On Fri, Oct 30, 2020 at 10:49 AM Toshiaki Makita
<[email protected]> wrote:
>
> Hi all,
>
> It's about 3 months since I submitted this patch set.
> Could someone review this?
> Or should I resubmit the patch set on the top of current master?
Since the patches don't apply cleanly, I think you can rebase and
repost them and/or provide the
ovs commit id on top of which these patches apply cleanly.
Thanks
Numan
>
> Thanks,
> Toshiaki Makita
>
> On 2020/08/15 10:54, Toshiaki Makita wrote:
> > Ping.
> > Any feedback is welcome.
> >
> > Thanks,
> > Toshiaki Makita
> >
> > On 2020/07/31 11:55, Toshiaki Makita wrote:
> >> This patch adds an XDP-based flow cache using the OVS netdev-offload
> >> flow API provider. When an OVS device with XDP offload enabled,
> >> packets first are processed in the XDP flow cache (with parse, and
> >> table lookup implemented in eBPF) and if hits, the action processing
> >> are also done in the context of XDP, which has the minimum overhead.
> >>
> >> This provider is based on top of William's recently posted patch for
> >> custom XDP load. When a custom XDP is loaded, the provider detects if
> >> the program supports classifier, and if supported it starts offloading
> >> flows to the XDP program.
> >>
> >> The patches are derived from xdp_flow[1], which is a mechanism similar to
> >> this but implemented in kernel.
> >>
> >>
> >> * Motivation
> >>
> >> While userspace datapath using netdev-afxdp or netdev-dpdk shows good
> >> performance, there are use cases where packets better to be processed in
> >> kernel, for example, TCP/IP connections, or container to container
> >> connections. Current solution is to use tap device or af_packet with
> >> extra kernel-to/from-userspace overhead. But with XDP, a better solution
> >> is to steer packets earlier in the XDP program, and decides to send to
> >> userspace datapath or stay in kernel.
> >>
> >> One problem with current netdev-afxdp is that it forwards all packets to
> >> userspace, The first patch from William (netdev-afxdp: Enable loading XDP
> >> program.) only provides the interface to load XDP program, howerver users
> >> usually don't know how to write their own XDP program.
> >>
> >> XDP also supports HW-offload so it may be possible to offload flows to
> >> HW through this provider in the future, although not currently.
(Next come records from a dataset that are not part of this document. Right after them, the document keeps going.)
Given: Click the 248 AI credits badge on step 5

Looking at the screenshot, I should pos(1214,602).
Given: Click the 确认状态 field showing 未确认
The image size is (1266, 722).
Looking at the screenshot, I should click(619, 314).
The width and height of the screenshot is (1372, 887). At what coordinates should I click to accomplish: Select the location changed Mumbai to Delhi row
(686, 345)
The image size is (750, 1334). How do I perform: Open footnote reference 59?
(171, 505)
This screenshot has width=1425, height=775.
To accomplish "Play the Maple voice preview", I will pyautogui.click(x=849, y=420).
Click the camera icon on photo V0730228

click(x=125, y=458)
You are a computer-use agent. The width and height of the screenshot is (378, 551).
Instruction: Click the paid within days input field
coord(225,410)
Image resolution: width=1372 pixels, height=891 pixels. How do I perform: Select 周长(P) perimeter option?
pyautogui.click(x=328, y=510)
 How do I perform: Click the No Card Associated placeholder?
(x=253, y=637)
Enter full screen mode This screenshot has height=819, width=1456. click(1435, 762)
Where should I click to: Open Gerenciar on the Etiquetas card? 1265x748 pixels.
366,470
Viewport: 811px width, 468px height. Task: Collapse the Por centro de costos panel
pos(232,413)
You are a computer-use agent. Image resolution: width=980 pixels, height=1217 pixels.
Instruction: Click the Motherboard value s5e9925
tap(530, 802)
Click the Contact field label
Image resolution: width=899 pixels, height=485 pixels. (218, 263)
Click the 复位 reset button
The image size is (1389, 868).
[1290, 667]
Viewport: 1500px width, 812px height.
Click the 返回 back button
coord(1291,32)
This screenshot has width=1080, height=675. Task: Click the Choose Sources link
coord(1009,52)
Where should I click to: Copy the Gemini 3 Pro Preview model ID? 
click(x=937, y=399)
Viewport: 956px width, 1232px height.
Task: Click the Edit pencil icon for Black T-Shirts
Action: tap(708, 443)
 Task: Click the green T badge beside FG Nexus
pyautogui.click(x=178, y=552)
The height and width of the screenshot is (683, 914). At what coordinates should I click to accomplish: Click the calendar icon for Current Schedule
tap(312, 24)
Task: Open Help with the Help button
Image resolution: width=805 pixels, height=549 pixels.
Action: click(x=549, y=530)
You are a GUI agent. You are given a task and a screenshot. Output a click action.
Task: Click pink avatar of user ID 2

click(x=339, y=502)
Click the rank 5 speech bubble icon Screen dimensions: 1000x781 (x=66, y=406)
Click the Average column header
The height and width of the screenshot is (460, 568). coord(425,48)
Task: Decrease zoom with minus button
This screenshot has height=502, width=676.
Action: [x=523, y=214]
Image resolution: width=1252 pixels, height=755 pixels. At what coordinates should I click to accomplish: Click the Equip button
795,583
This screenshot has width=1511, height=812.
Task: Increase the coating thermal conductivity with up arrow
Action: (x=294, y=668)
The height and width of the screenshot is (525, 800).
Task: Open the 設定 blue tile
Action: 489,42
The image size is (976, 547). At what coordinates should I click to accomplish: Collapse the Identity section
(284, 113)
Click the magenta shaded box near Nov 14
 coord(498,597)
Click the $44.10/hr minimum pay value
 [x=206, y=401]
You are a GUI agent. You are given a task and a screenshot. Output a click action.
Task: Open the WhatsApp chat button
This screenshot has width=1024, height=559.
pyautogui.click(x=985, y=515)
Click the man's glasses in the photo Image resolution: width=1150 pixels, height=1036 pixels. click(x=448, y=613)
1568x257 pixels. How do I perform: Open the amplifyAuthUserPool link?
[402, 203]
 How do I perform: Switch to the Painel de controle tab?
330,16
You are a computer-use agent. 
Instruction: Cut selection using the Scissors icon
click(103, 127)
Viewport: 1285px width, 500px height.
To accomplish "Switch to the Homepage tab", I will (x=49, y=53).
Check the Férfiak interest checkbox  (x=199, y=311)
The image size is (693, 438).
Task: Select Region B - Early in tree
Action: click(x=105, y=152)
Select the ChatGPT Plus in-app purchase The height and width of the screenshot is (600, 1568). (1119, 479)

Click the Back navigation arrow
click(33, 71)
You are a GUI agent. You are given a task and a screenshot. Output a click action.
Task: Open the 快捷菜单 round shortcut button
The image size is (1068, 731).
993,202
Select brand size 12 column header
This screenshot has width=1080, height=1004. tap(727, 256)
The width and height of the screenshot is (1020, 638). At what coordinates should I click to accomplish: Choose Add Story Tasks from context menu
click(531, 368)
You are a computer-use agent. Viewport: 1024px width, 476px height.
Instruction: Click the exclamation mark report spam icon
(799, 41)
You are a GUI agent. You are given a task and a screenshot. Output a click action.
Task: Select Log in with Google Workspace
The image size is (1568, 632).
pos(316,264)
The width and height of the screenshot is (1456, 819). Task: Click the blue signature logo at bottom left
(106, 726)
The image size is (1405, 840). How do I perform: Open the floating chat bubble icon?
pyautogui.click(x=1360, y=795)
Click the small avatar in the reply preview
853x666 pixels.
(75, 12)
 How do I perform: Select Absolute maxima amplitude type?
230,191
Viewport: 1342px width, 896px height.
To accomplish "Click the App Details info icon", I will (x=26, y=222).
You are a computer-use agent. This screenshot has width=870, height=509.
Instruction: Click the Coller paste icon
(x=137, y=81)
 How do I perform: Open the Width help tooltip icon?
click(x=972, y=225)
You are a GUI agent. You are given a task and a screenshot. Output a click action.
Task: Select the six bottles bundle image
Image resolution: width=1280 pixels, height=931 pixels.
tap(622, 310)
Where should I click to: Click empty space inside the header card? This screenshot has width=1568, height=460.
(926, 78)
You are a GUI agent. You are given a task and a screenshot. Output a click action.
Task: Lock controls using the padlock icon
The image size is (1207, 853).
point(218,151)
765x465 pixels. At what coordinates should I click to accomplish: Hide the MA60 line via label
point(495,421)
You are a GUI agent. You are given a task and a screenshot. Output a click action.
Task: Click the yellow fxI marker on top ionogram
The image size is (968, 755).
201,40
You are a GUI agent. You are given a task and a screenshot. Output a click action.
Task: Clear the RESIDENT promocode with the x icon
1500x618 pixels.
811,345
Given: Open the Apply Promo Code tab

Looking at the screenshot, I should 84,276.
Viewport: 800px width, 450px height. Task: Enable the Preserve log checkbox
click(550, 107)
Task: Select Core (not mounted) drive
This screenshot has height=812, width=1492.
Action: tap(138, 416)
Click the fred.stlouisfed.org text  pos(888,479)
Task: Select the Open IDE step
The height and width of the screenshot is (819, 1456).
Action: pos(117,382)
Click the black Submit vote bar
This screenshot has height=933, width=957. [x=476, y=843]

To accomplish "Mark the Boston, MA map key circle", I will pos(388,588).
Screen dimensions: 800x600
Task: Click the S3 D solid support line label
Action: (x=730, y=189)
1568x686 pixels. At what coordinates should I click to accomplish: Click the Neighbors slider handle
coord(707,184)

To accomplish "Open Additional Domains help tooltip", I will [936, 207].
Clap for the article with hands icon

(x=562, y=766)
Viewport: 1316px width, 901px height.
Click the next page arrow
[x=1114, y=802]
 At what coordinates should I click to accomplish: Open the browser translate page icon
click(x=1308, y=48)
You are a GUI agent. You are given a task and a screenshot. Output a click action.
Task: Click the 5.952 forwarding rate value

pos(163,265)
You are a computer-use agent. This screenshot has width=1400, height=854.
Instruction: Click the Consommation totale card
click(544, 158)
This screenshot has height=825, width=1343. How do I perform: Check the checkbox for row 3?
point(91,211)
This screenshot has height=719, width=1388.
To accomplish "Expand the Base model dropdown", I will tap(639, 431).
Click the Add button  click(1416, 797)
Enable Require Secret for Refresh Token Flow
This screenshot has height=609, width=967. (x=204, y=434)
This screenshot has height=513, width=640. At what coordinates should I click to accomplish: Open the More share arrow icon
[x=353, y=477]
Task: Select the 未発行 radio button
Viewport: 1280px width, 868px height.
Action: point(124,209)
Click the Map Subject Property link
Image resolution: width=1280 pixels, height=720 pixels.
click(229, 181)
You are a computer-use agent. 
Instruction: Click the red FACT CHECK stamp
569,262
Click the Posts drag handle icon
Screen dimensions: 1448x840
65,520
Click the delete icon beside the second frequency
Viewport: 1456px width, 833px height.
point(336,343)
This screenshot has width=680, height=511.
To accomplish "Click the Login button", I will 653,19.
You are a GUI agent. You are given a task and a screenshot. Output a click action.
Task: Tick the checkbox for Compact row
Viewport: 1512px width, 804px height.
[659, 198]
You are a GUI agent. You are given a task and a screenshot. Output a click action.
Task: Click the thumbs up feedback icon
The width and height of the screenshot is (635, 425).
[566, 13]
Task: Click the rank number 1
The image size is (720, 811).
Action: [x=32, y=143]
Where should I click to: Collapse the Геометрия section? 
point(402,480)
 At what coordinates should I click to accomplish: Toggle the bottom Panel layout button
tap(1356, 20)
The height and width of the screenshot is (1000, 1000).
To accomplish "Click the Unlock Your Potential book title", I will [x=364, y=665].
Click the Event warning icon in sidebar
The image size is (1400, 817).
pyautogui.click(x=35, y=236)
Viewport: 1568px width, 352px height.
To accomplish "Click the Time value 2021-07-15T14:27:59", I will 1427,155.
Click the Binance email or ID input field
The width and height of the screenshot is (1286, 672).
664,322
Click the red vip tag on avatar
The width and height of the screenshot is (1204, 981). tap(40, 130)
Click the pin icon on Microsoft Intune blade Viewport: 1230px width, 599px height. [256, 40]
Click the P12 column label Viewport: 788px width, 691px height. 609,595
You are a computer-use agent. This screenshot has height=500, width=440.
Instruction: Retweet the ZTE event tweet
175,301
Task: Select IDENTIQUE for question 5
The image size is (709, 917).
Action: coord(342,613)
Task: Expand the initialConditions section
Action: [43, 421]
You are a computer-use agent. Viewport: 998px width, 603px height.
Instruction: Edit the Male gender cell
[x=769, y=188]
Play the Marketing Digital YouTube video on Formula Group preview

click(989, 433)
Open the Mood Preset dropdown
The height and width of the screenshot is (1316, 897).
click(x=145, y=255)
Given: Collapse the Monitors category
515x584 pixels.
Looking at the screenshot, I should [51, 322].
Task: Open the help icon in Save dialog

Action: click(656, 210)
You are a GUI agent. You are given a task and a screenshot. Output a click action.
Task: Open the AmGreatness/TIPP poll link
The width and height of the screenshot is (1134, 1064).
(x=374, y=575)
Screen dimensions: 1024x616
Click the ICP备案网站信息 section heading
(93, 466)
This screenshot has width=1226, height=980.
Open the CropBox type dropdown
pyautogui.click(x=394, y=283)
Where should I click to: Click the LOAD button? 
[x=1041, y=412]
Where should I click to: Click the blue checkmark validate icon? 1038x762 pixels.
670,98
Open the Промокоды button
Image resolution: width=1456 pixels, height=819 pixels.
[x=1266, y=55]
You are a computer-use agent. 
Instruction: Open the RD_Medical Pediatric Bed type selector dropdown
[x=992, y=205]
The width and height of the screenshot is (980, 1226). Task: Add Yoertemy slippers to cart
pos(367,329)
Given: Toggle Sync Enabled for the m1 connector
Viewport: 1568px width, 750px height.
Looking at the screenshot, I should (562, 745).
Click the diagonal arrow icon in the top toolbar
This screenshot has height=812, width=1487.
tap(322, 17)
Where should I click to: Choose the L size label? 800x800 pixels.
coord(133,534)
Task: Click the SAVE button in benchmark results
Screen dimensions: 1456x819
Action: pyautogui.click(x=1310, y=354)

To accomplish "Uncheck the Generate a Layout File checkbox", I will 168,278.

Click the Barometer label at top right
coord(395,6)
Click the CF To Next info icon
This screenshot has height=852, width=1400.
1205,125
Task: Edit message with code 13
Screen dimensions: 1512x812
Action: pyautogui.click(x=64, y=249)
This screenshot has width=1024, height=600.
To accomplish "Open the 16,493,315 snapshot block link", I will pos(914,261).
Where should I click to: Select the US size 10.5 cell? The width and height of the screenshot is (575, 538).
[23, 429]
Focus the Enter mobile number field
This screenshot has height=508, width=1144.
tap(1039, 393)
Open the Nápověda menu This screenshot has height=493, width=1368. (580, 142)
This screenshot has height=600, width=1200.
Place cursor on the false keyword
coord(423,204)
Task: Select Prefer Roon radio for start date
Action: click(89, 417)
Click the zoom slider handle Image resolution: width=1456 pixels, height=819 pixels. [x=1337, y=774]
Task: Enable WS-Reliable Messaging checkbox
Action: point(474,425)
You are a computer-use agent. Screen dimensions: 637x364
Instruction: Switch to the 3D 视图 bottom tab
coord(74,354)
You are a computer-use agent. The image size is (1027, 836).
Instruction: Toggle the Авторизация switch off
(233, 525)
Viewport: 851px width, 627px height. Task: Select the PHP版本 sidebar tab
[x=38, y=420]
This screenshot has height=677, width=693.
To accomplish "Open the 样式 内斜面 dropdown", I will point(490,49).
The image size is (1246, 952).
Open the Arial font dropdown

> >> The reason is that map-in-map is required for our program to support
> >> classifier with subtables in XDP, but map-in-map is not offloadable.
> >> If map-in-map becomes offloadable, HW-offload of our program may also
> >> be possible.
> >>
> >>
> >> * How to use
> >>
> >> 1. Install clang/llvm >= 9, libbpf >= 0.0.6 (included in kernel 5.5), and
> >> kernel >= 5.3.
> >>
> >> 2. make with --enable-afxdp --enable-xdp-offload
> >> --enable-bpf will generate XDP program "bpf/flowtable_afxdp.o". Note that
> >> the BPF object will not be installed anywhere by "make install" at this
> >> point.
> >>
> >> 3. Load custom XDP program
> >> E.g.
> >> $ ovs-vsctl add-port ovsbr0 veth0 -- set int veth0 options:xdp-mode=native
> >> \
> >> options:xdp-obj="/path/to/ovs/bpf/flowtable_afxdp.o"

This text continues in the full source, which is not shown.